*PROBLEM TO WORK ON:* State how many lines of the material below contain the word "screenshot". Give only the number.
⁂
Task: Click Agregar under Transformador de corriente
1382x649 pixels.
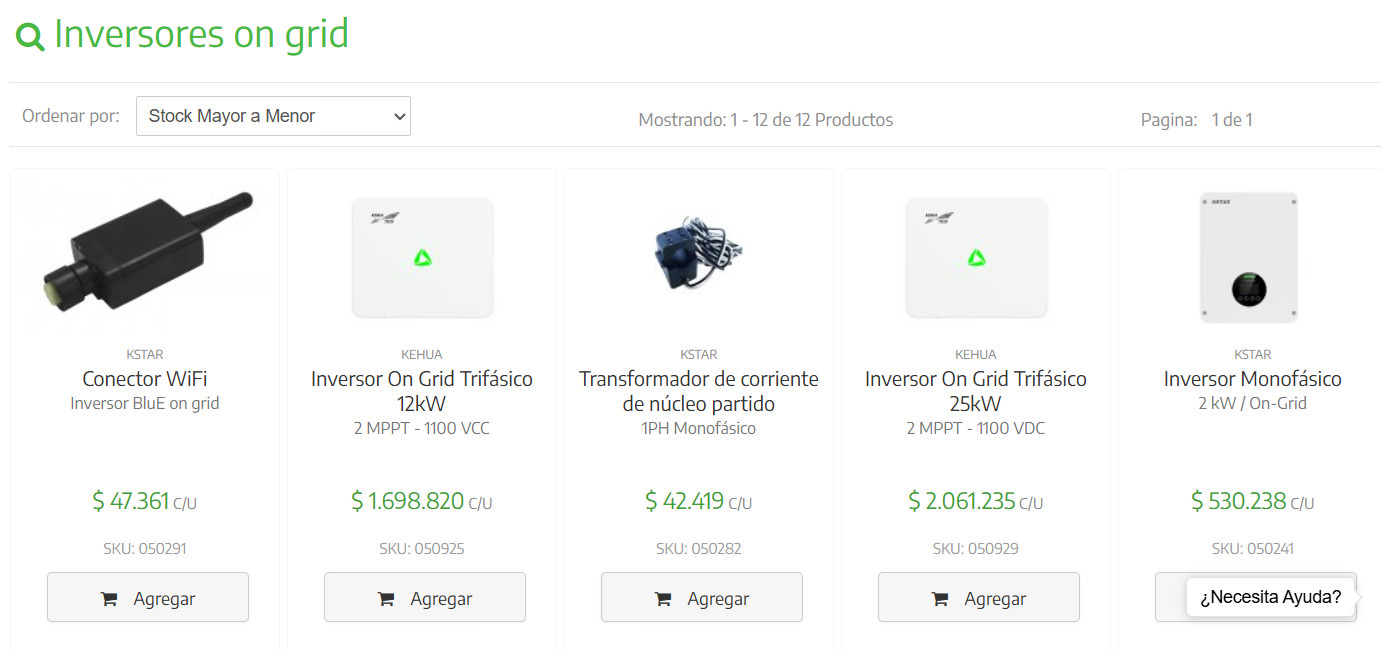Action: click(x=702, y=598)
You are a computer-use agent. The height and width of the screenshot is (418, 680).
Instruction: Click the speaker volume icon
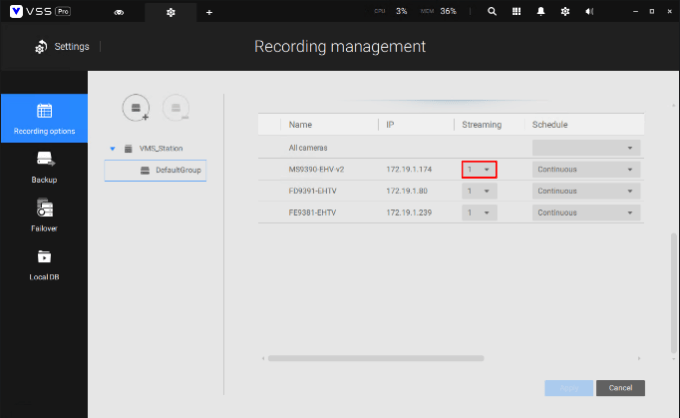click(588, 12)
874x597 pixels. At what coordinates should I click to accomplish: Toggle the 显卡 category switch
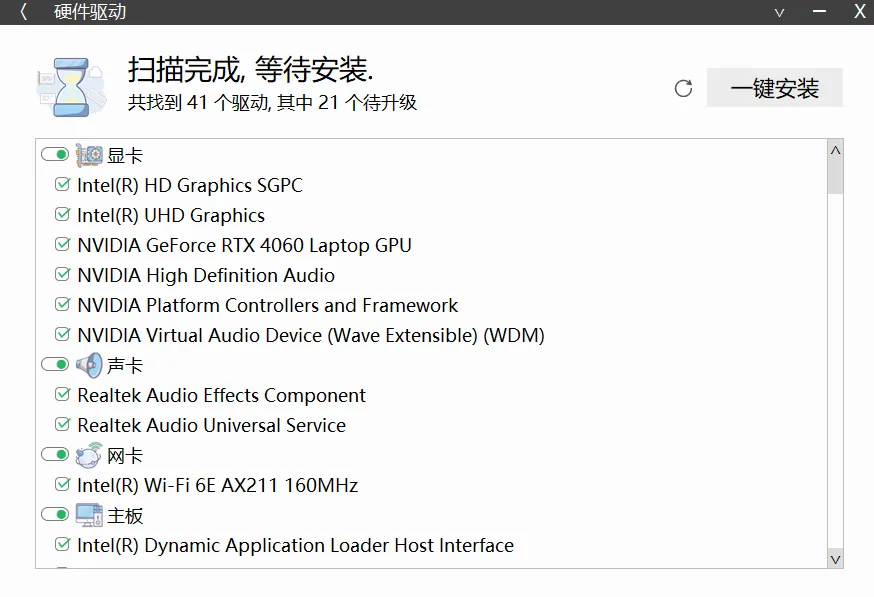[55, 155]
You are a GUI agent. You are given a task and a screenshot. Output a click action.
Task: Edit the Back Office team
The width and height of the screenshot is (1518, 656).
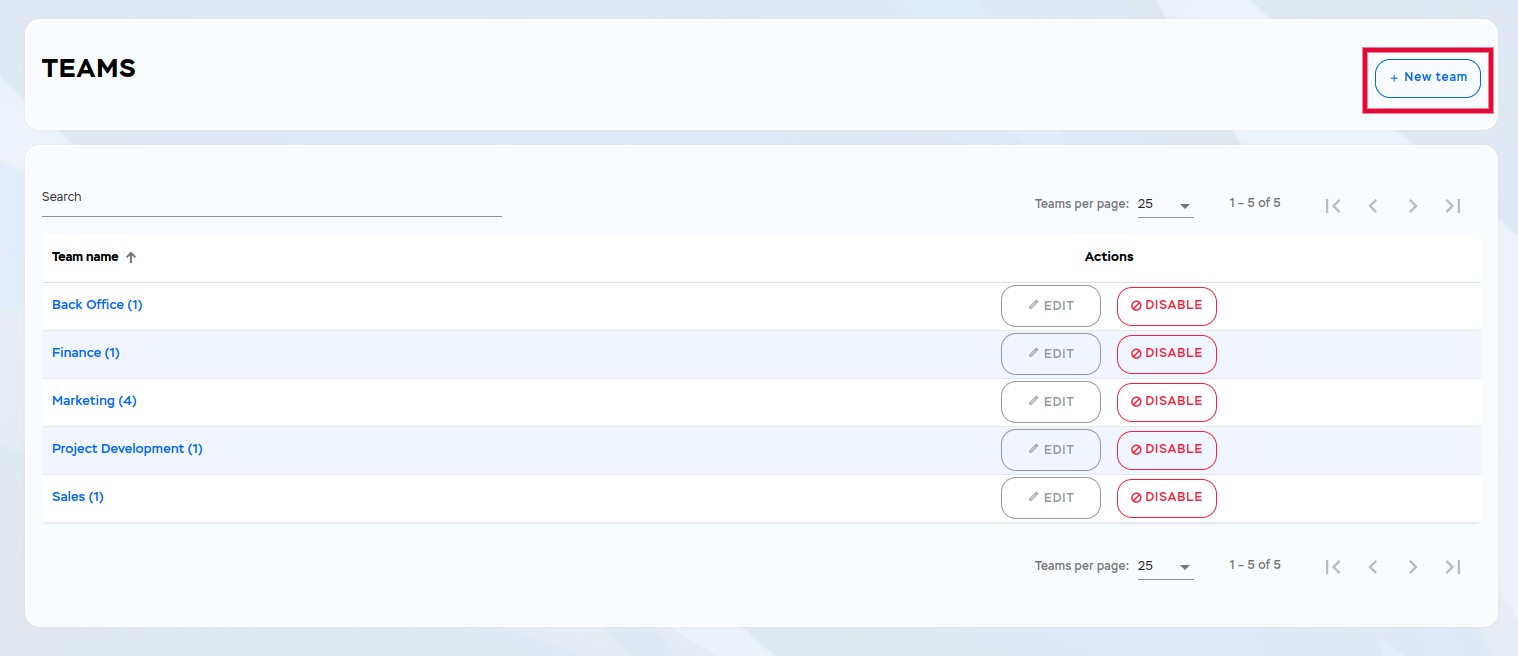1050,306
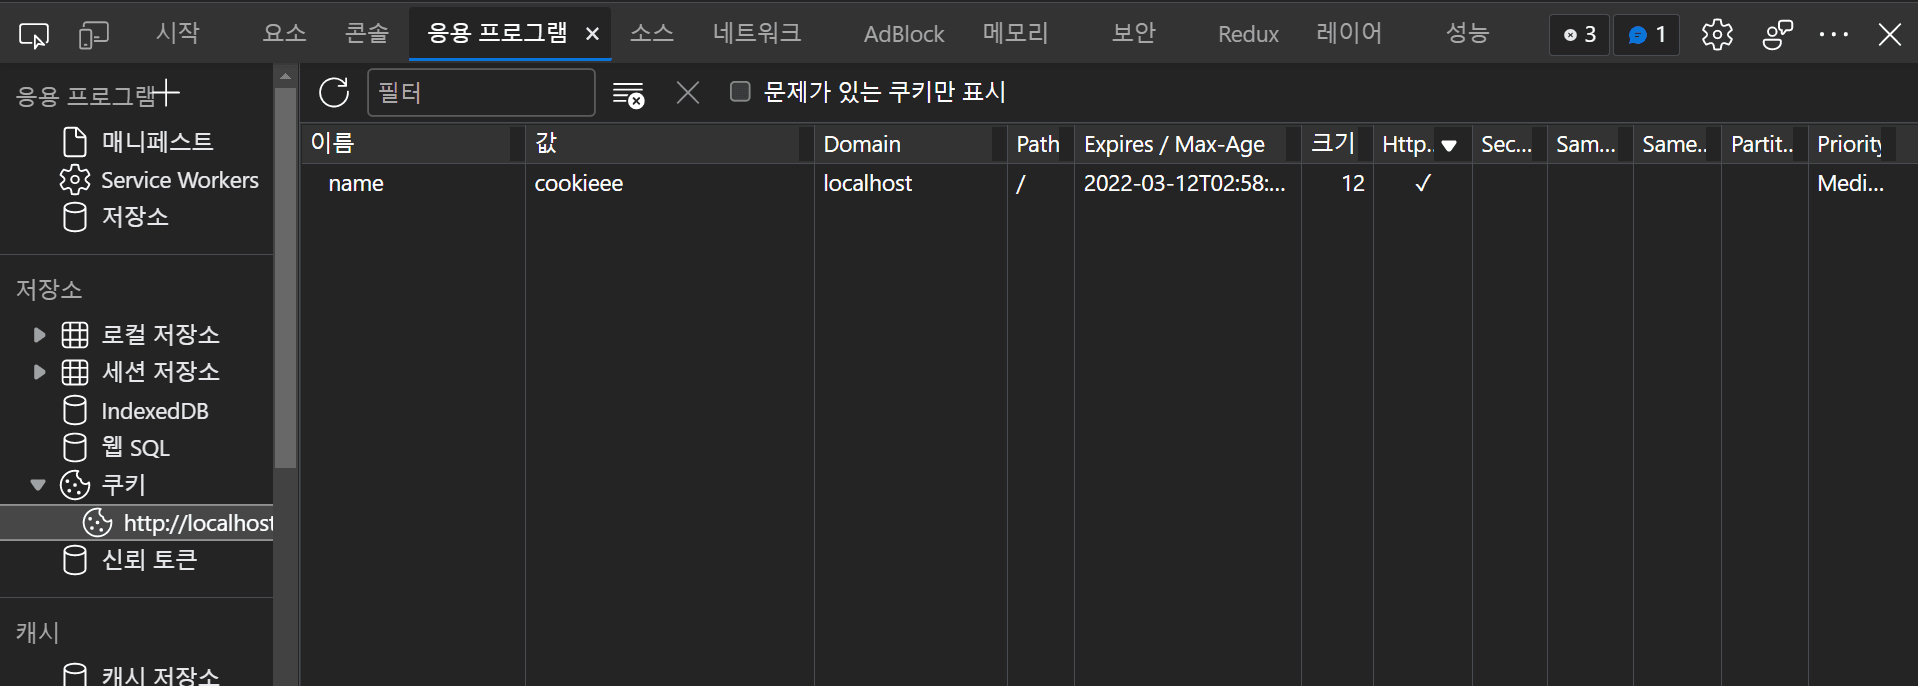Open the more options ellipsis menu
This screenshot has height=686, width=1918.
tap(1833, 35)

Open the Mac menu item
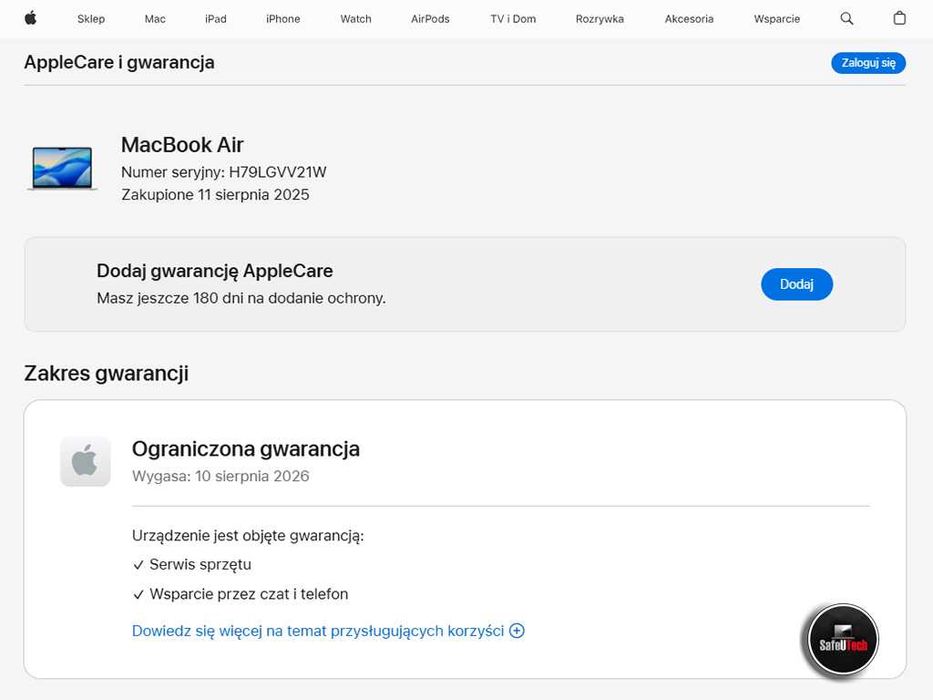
⁂
*RESULT FOR THIS TASK:* 4